Je reconnus le nom d’un de nos consuls et je répétai, déconcerté :

– Le jardin ?

– Le jardin aux sentiers qui bifurquent.

Quelque chose s’agita dans mon souvenir et je prononçai avec une incompréhensible assurance :

– Le jardin de mon ancêtre Ts’ui Pên.

– Votre ancêtre ? Votre illustre ancêtre ? Entrez.

Le sentier humide zigzaguait comme ceux de mon enfance. Nous arrivâmes dans une bibliothèque de livres orientaux et occidentaux. Je reconnus, reliés en soie jaune, quelques volumes manuscrits de l’Encyclopédie Perdue que dirigea le Troisième Empereur de la Dynastie Lumineuse et qu’on ne donna jamais à l’impression. Le disque du gramophone tournait à côté d’un phénix en bronze. Je me rappelle aussi un grand vase de la famille rose et un autre, antérieur de plusieurs siècles, ayant cette couleur bleue que nos artisans ont imitée des potiers persans…

Stephen Albert m’observait en souriant. Il était (je l’ai déjà dit) très grand, il avait des traits accusés, des yeux gris et une barbe grise. Il y avait en lui un peu du prêtre et aussi du marin ; il me raconta plus tard qu’il avait été missionnaire à Tientsin  « avant d’aspirer à être sinologue ».

Nous nous assîmes ; moi, sur un divan long et bas ; lui, le dos à la fenêtre et à une grande horloge ronde. Je calculai que mon poursuivant Richard Madden n’arriverait pas avant une heure. Ma décision irrévocable pouvait attendre.
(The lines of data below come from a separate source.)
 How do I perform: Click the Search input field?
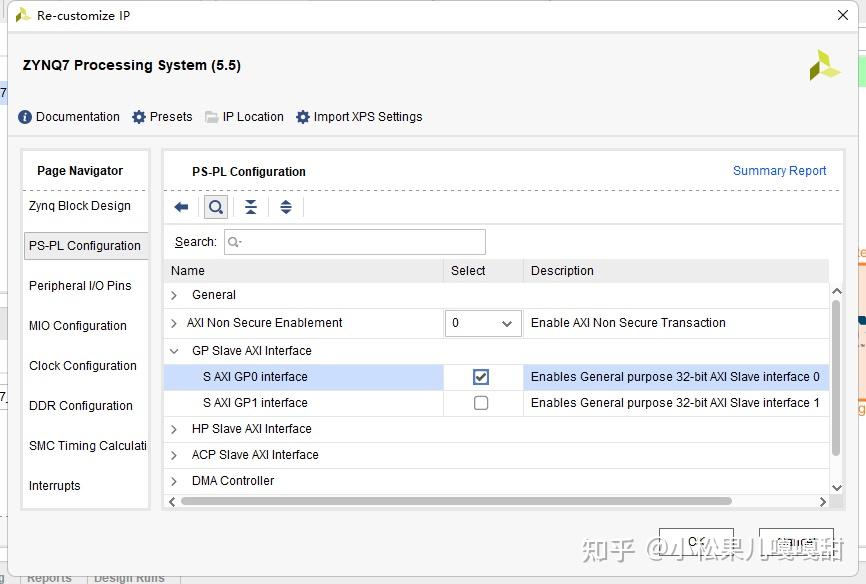355,242
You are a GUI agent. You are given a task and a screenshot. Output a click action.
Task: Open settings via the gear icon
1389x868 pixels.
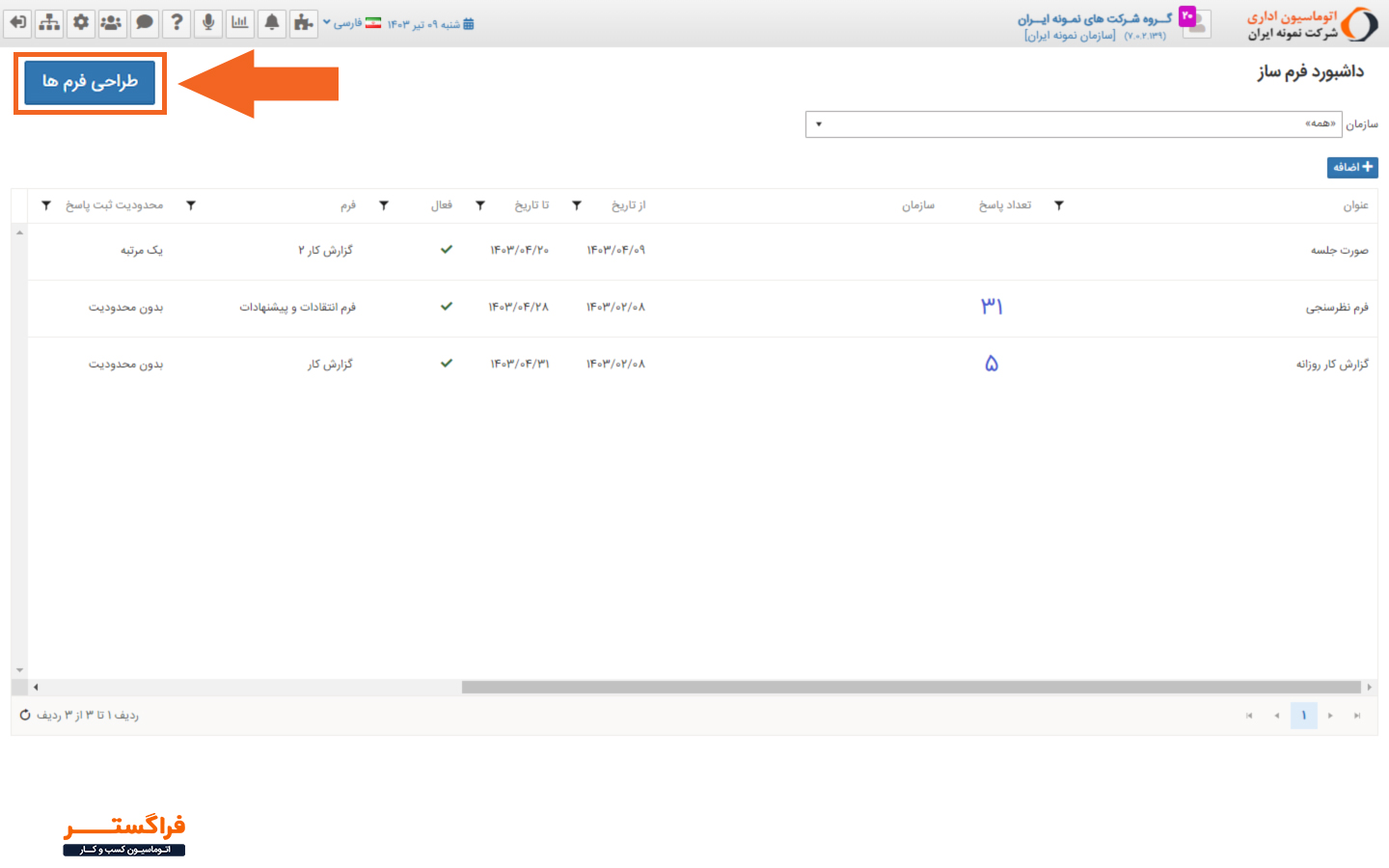[81, 22]
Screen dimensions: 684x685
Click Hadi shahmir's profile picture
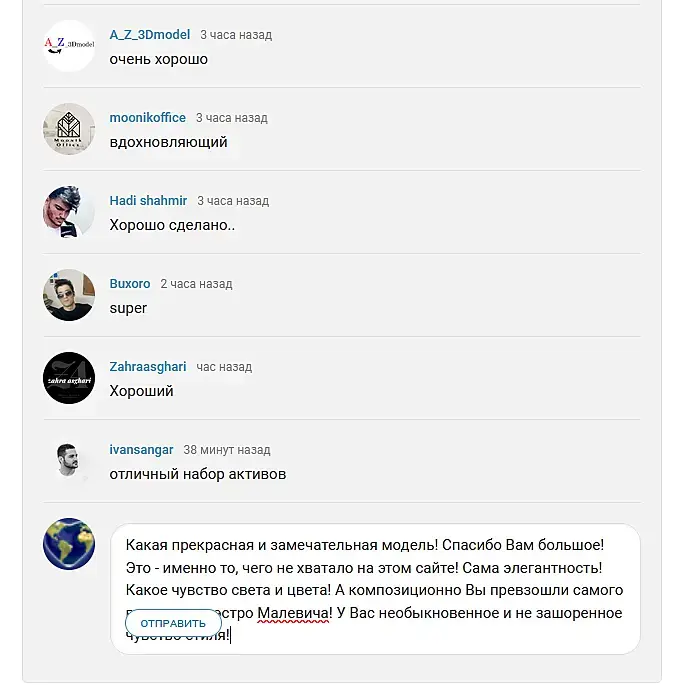(69, 212)
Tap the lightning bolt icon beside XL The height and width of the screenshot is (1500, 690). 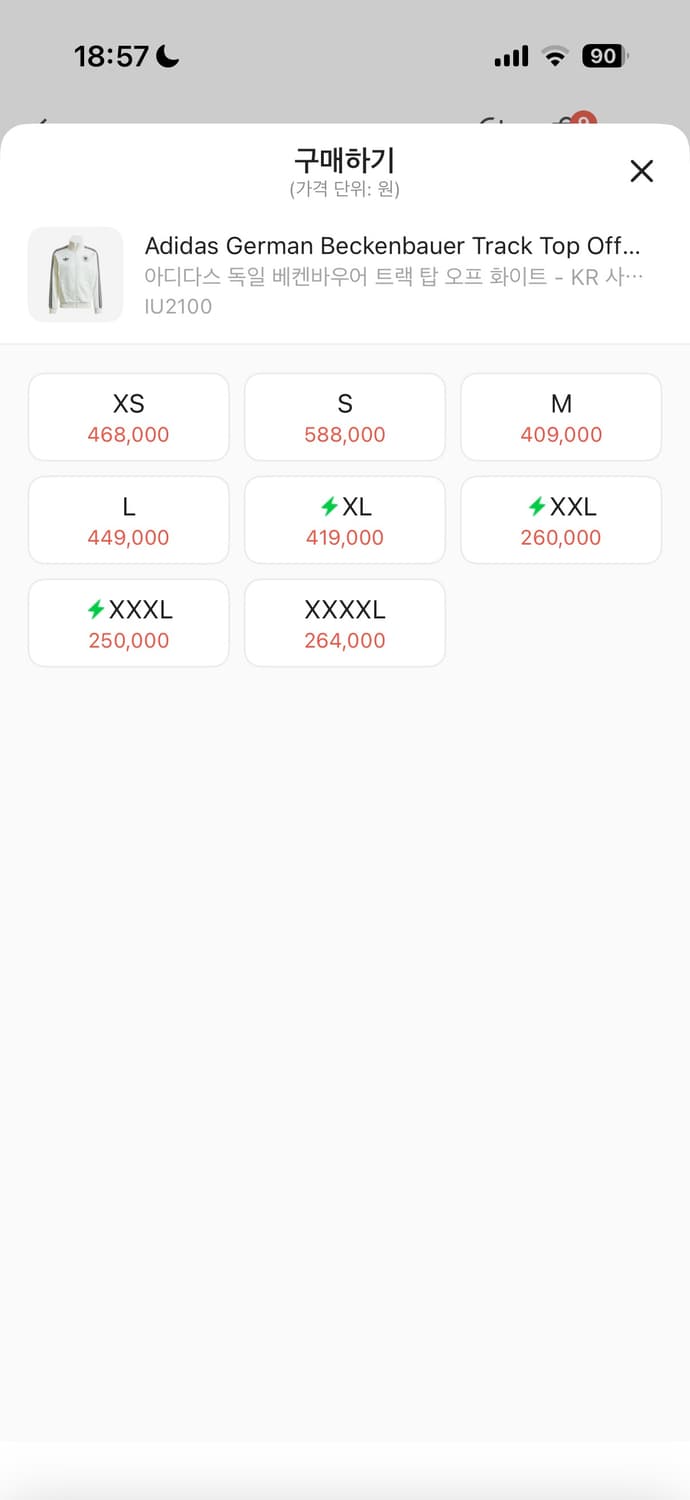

– Étonnante destinée que celle de Ts’ui Pên, dit Stephen Albert. Gouverneur de sa province natale, docte en astronomie, en astrologie et dans l’interprétation inlassable des livres canoniques, joueur d’échecs, fameux poète et calligraphe : il abandonna tout pour composer un livre et un labyrinthe. Il renonça aux plaisirs de l’oppression, de la justice, du lit nombreux, des banquets et même de l’érudition et se cloîtra pendant treize ans dans le Pavillon de la Solitude Limpide. À sa mort, ses héritiers ne trouvèrent que des manuscrits chaotiques. Sa famille, comme sans doute vous ne l’ignorez pas, voulut les adjuger au feu : mais son exécuteur testamentaire – un moine taoïste ou bouddhiste – insista pour les faire publier.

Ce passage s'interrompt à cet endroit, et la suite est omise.